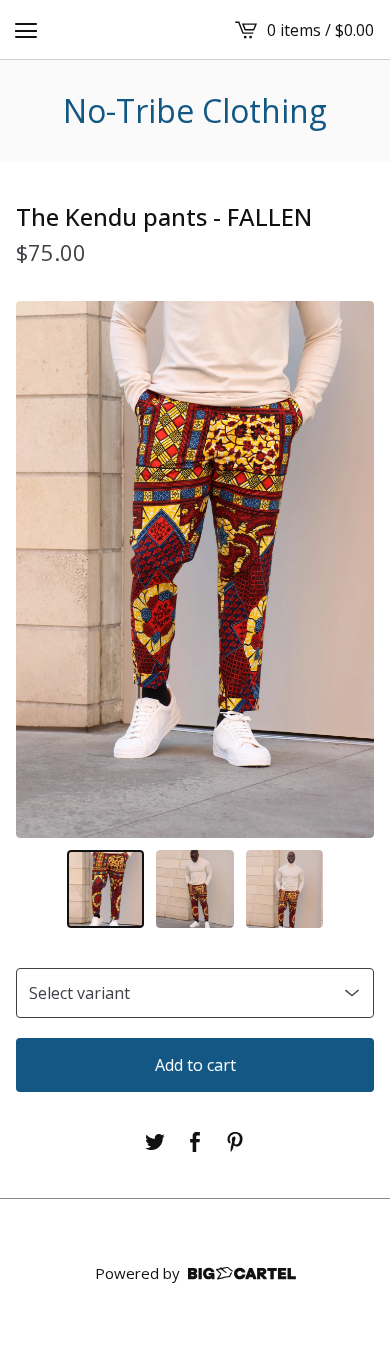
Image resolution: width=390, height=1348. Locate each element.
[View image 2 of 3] (195, 889)
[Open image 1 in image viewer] (195, 569)
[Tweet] (155, 1142)
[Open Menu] (26, 30)
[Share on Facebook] (195, 1142)
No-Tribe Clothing (195, 111)
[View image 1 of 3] (106, 889)
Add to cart (195, 1065)
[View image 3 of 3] (285, 889)
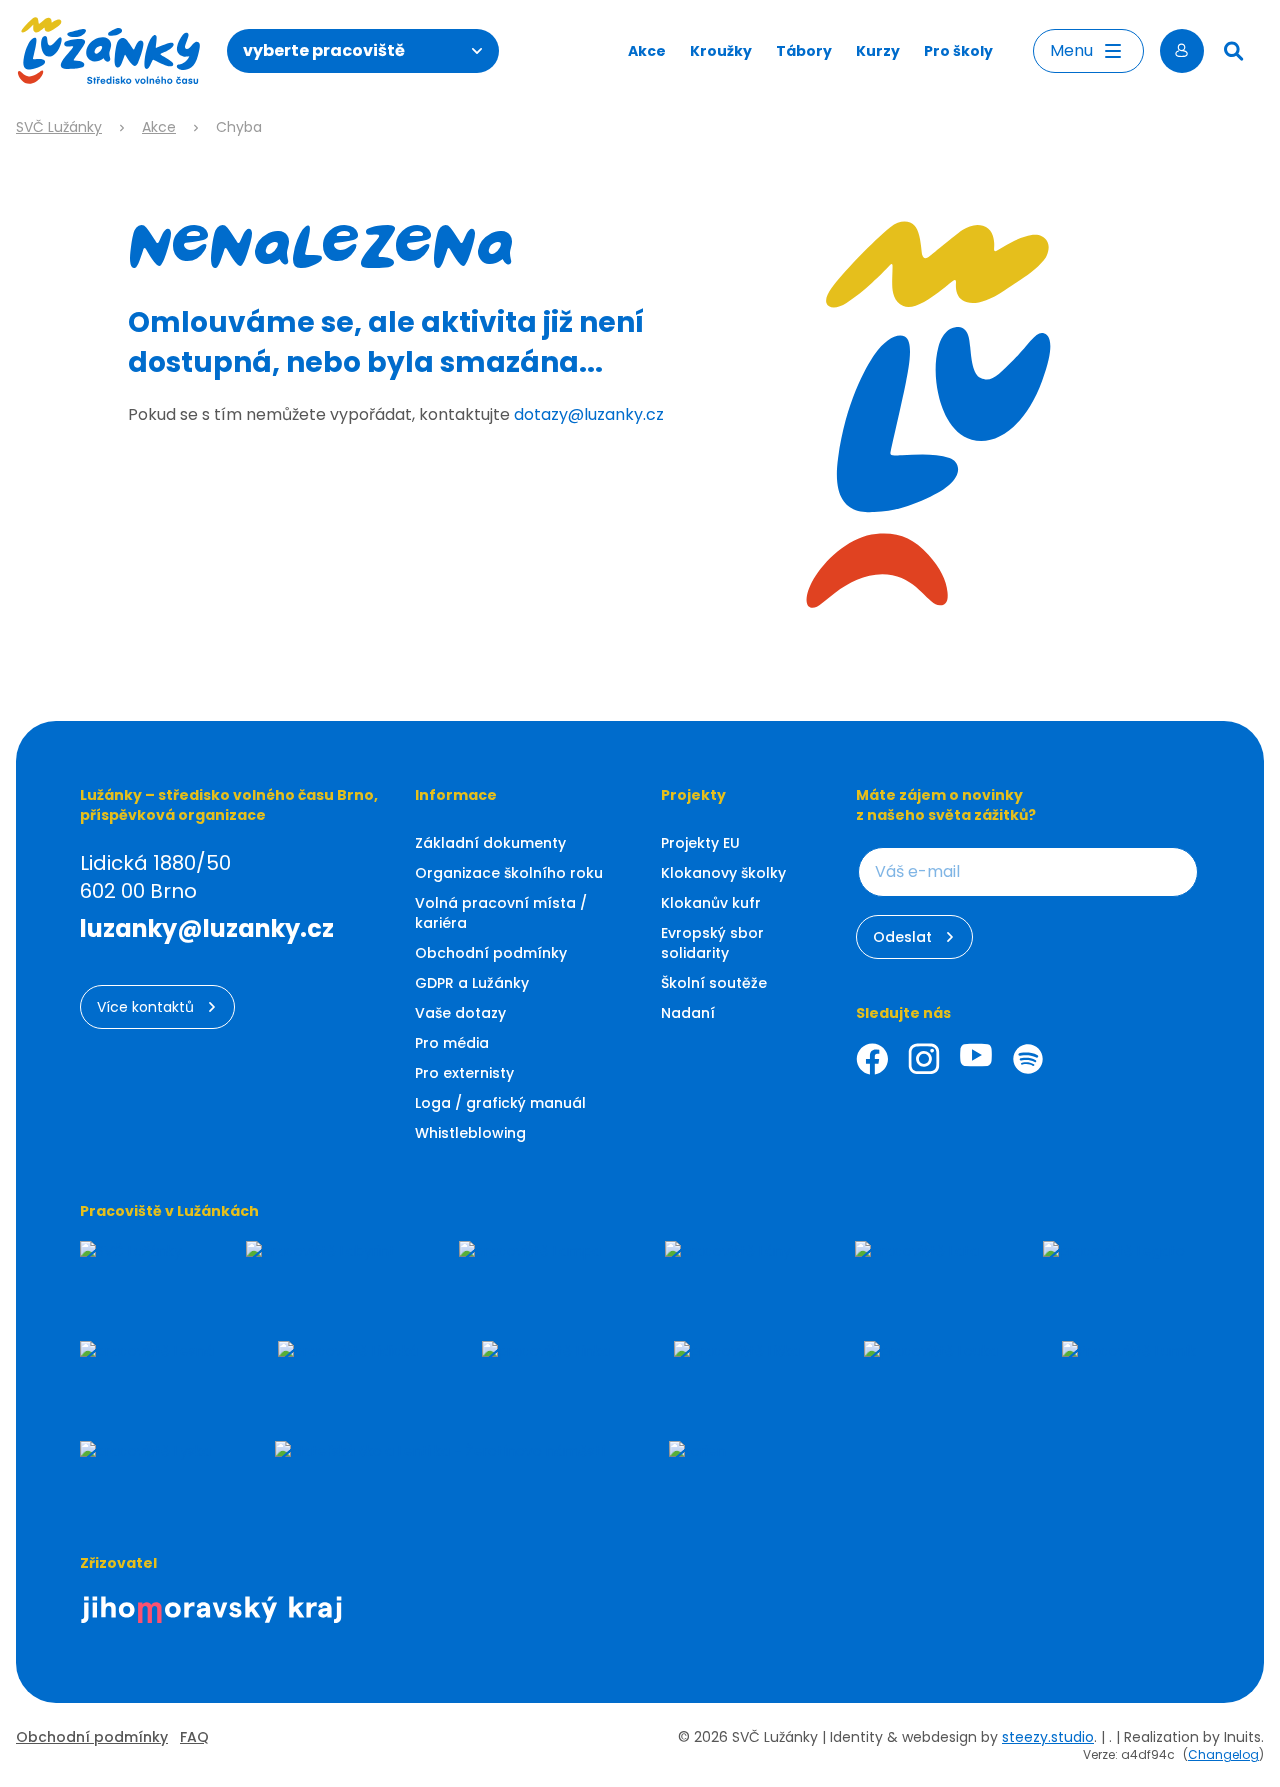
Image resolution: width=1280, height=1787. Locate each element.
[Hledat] (1234, 51)
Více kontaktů (145, 1007)
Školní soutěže (714, 983)
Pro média (452, 1043)
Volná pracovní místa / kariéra (501, 913)
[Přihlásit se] (1182, 51)
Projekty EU (700, 843)
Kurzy (878, 51)
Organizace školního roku (509, 873)
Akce (647, 51)
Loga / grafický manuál (500, 1103)
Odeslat (902, 937)
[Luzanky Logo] (109, 51)
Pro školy (958, 51)
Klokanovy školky (723, 873)
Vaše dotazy (460, 1013)
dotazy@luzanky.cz (589, 414)
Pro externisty (464, 1073)
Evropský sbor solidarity (712, 943)
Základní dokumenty (490, 843)
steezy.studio (1048, 1737)
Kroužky (721, 51)
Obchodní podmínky (491, 953)
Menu (1071, 50)
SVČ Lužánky (59, 127)
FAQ (194, 1737)
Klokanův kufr (711, 903)
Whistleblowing (470, 1133)
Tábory (804, 51)
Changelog (1223, 1754)
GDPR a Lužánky (472, 983)
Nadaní (688, 1013)
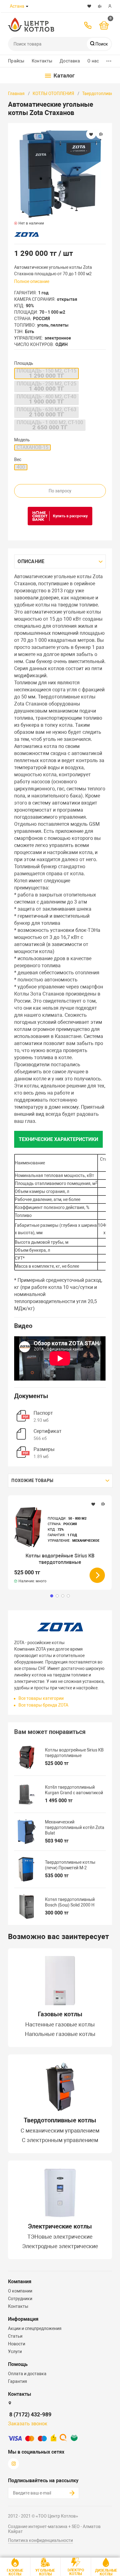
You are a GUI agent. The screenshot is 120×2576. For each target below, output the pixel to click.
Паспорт (43, 1413)
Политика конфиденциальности (40, 2540)
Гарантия (17, 2381)
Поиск (101, 44)
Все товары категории (41, 1698)
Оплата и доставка (27, 2373)
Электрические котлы (60, 2226)
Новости (16, 2343)
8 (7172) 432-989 (30, 2414)
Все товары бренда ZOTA (43, 1705)
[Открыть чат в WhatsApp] (45, 6)
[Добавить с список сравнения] (103, 1504)
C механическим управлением (60, 2131)
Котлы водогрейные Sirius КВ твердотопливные (60, 1559)
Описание (31, 561)
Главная (16, 93)
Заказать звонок (27, 2424)
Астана (17, 6)
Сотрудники (20, 2298)
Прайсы (16, 60)
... (109, 59)
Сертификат (48, 1431)
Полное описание (31, 281)
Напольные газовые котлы (60, 2034)
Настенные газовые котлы (60, 2024)
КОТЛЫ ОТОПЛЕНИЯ (53, 93)
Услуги (15, 2351)
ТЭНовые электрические (60, 2237)
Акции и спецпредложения (35, 2328)
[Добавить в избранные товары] (93, 1504)
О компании (20, 2290)
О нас (93, 60)
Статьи (15, 2336)
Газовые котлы (60, 2014)
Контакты (42, 60)
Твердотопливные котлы (60, 2120)
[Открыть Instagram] (58, 6)
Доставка (70, 60)
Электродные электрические (60, 2246)
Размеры (44, 1449)
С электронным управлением (60, 2140)
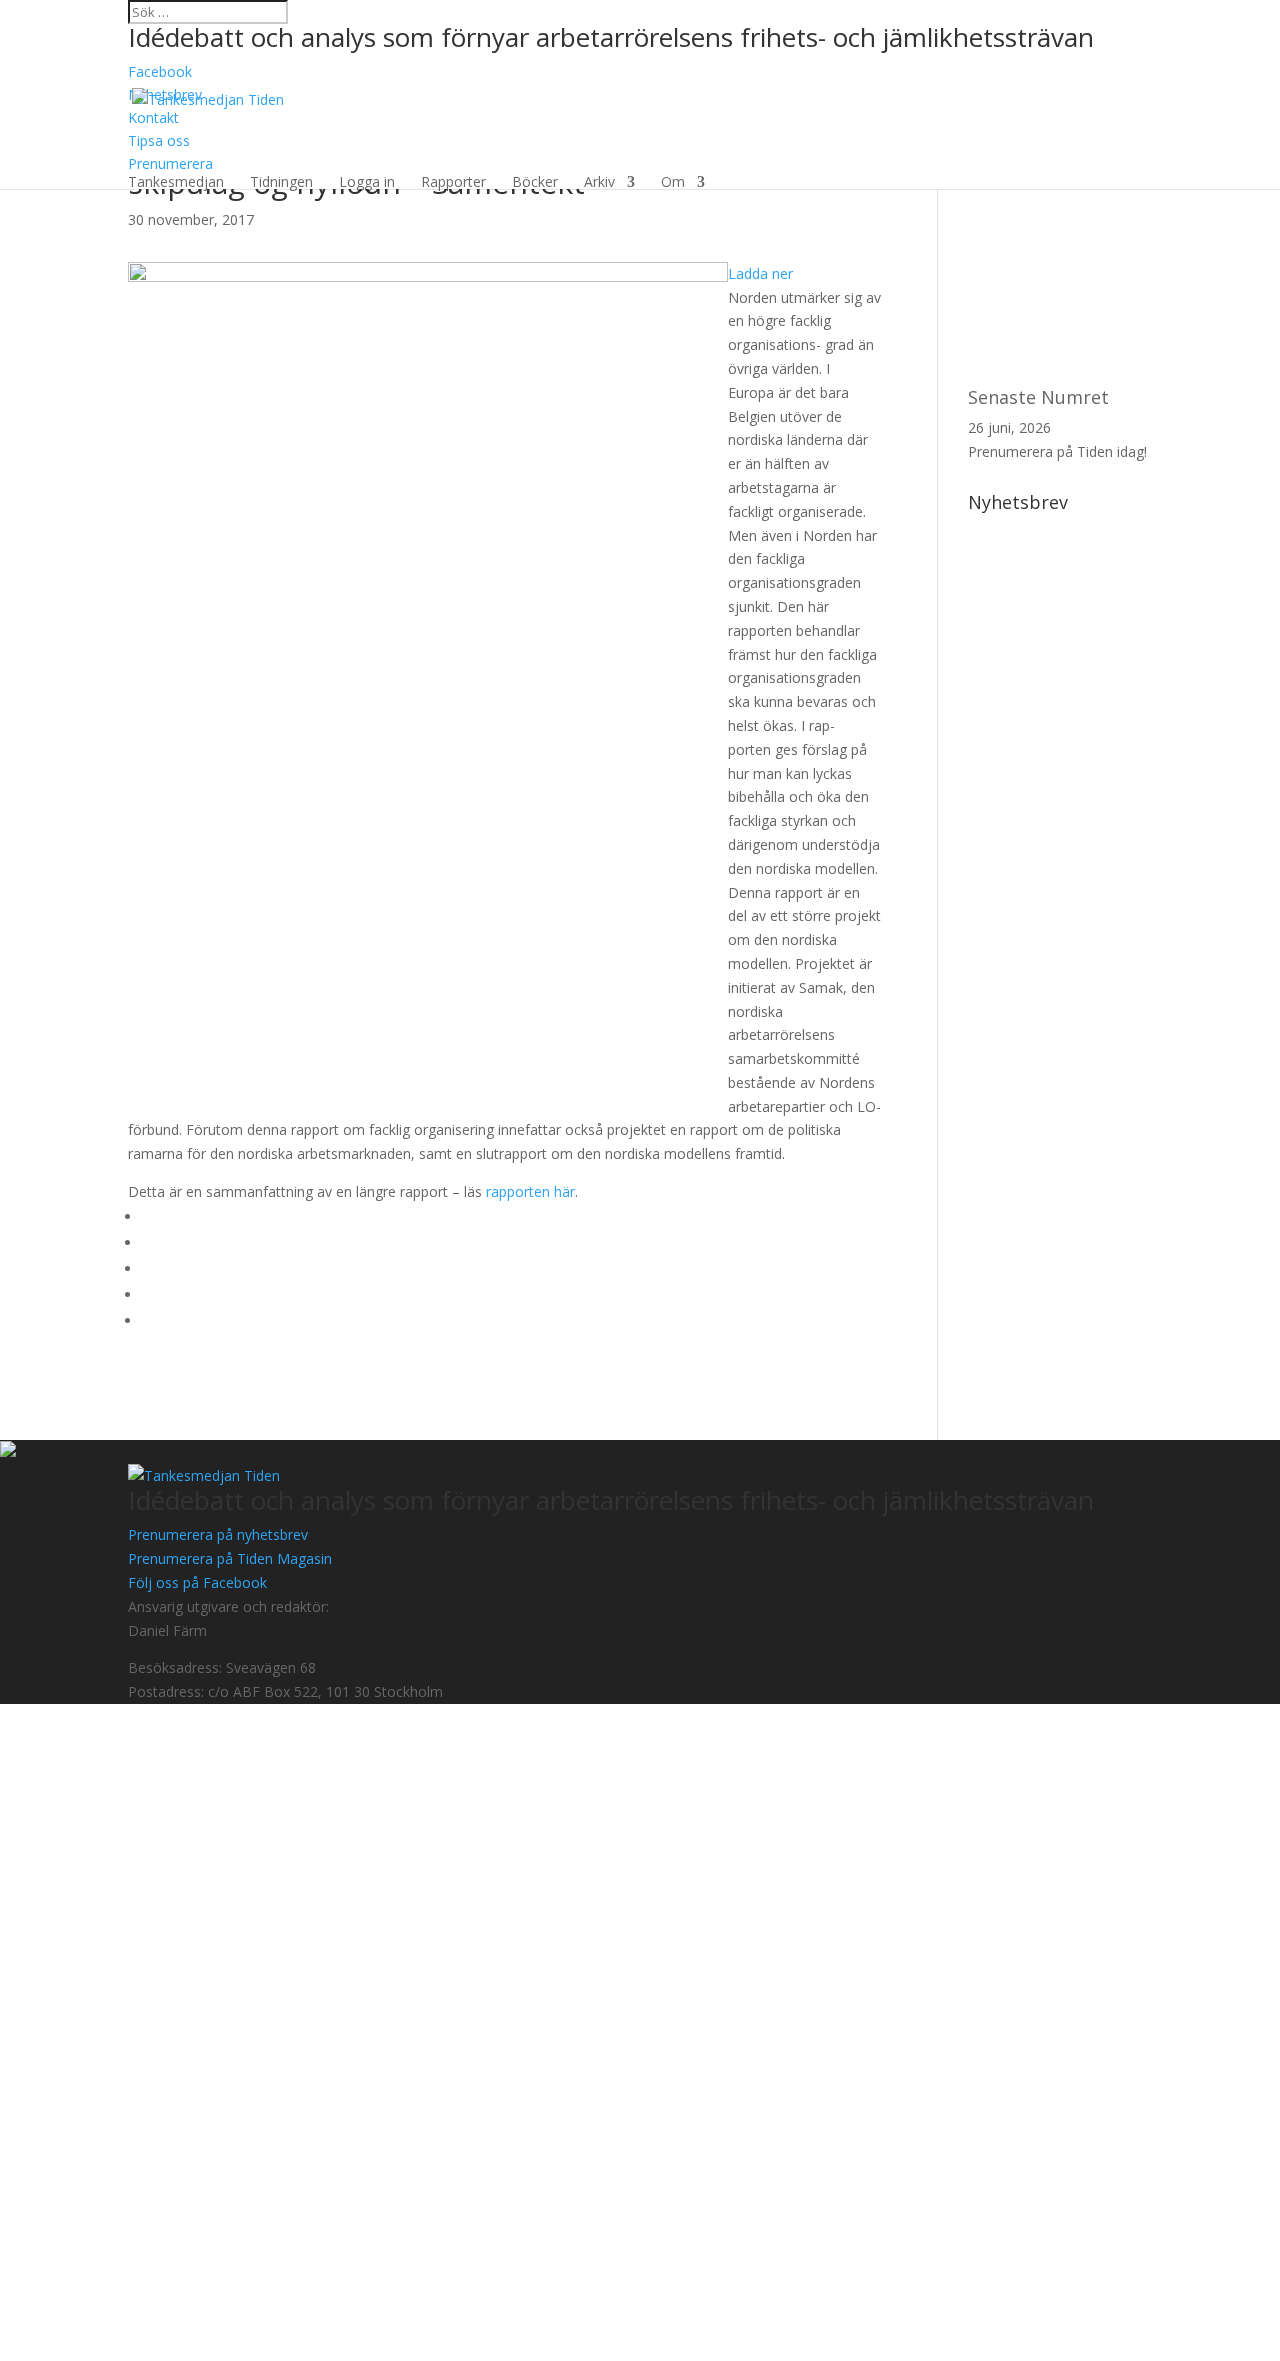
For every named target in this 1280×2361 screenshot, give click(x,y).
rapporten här (528, 1191)
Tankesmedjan (176, 182)
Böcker (535, 182)
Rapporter (453, 182)
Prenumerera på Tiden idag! (1057, 451)
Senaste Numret (1038, 397)
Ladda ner (760, 273)
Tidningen (281, 182)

◆ ◆ ◆ ◆

Transcribe only this stretch of the data: the line with "[Open Menu] (26, 30)", the line with "Kroužky (721, 51)", and every line in between. Leave out the pictures.

● Task response
[Open Menu] (26, 30)
[Share on Facebook] (195, 1142)
No-Tribe Clothing (195, 111)
[View image 1 of 3] (106, 889)
Add to cart (195, 1065)
[View image 3 of 3] (285, 889)
Image resolution: width=1280, height=1787. Locate each element.
[Hledat] (1234, 51)
Více kontaktů (145, 1007)
Školní soutěže (714, 983)
Pro média (452, 1043)
Volná pracovní místa / kariéra (501, 913)
[Přihlásit se] (1182, 51)
Projekty EU (700, 843)
Kurzy (878, 51)
Organizace školního roku (509, 873)
Akce (647, 51)
Loga / grafický manuál (500, 1103)
Odeslat (902, 937)
[Luzanky Logo] (109, 51)
Pro školy (958, 51)
Klokanovy školky (723, 873)
Vaše dotazy (460, 1013)
dotazy@luzanky.cz (589, 414)
Pro externisty (464, 1073)
Evropský sbor solidarity (712, 943)
Základní dokumenty (490, 843)
steezy.studio (1048, 1737)
Kroužky (721, 51)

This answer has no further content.